Well last night I took the Colossal Beast over to a friends house (he also does models - mostly tanks) and he LOVED this one! Then he got me to go into a 20 minute talk on how I airbrushed the skin to look that way! He was amazed on how I had different layers of color skin. Told him I started out with raw sienna with a little white mixed. Then mixed white heavy. Then Taupe. Then finished the high area's with light portrait pink to give the razed area seen.
Then went in on how to get the bone on the face to look ghostly as he described it. Dried brushed a little purple and very light black (just a touch) on it!
So being that he is a very hard critic and a lot of you guys like it, I think this one turned out really good! Very happy with him. Love these two airbrushes. I'll take it next week to my IPMS! Now those guys are hard. See what they think!
Hope this can help! Just try different colors and work them. That's how you learn and you will!

Chinxy!


----------



## wolfman66 (Feb 18, 2006)

septimuspretori said:


> I will be working on some female figure models for my g/f and I was wondering if you fellas might know where I could find some good tutorials on painting realistic female skin. I have no experience since I usually build monsters or creepy characters.
> Thanks
> Ben


Ben Hopefully this will help you out as pulled it from another board.

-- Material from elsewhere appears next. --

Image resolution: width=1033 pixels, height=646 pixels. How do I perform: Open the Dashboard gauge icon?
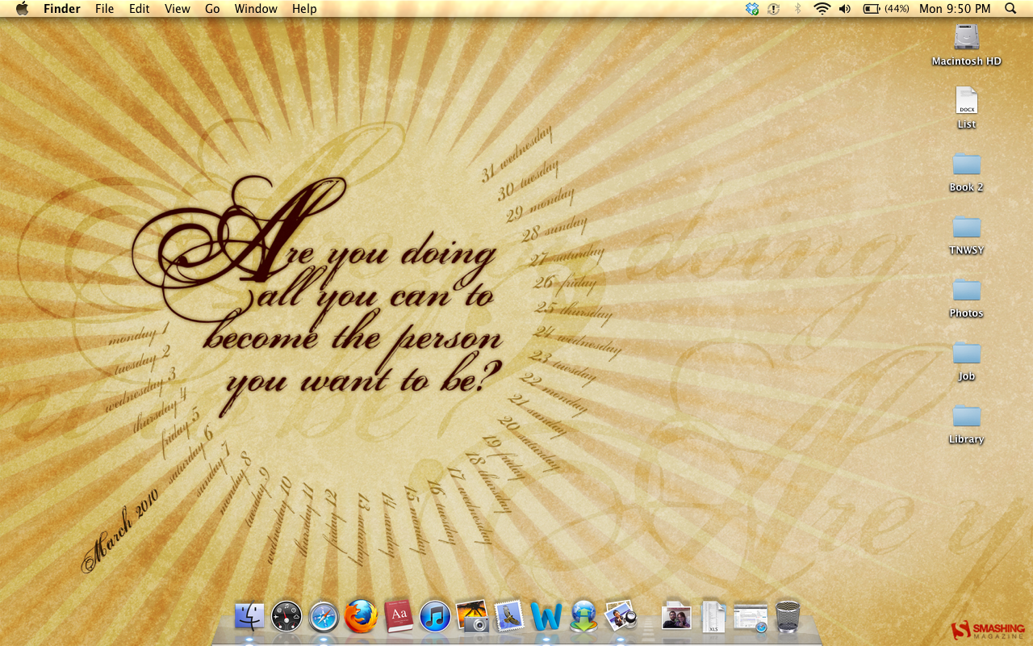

*Airbrushing Skin and Stone* I am going to demonstrate airbrushing techniques for getting realistic skin tones, and how to get a realistic stone effect with an airbrush. I would like to start by thanking artist David Fisher for his videos, which are great teaching aids. From which the skin tone techniques, that I am demonstrating, were learned from. I also want beginners to know that these techniques are not as difficult as they may appear so do not let it intimidate you. Go ahead and give it a try. 









First you are going to need some equipment to get started. You will need your choice of airbrushes fuse whatever type or brand that you are comfortable with). An air source is also needed, whether it is canned air an air tank, or a compressor. Your choice of paints and thinners. (For this article I will be using Liquitex acrylic paints.) Plus something to mix your colors in, and to mix them with. At this point you should be set to go. 
I am going to demonstrate creating a stone affect on _Industrial Resin Craft's Wolfman gargoyle_ figure. Creating a stone affect is rather easy and I find it a lot of fun. Because there is no right or wrong way it should look, so you can let your imagination run wild. 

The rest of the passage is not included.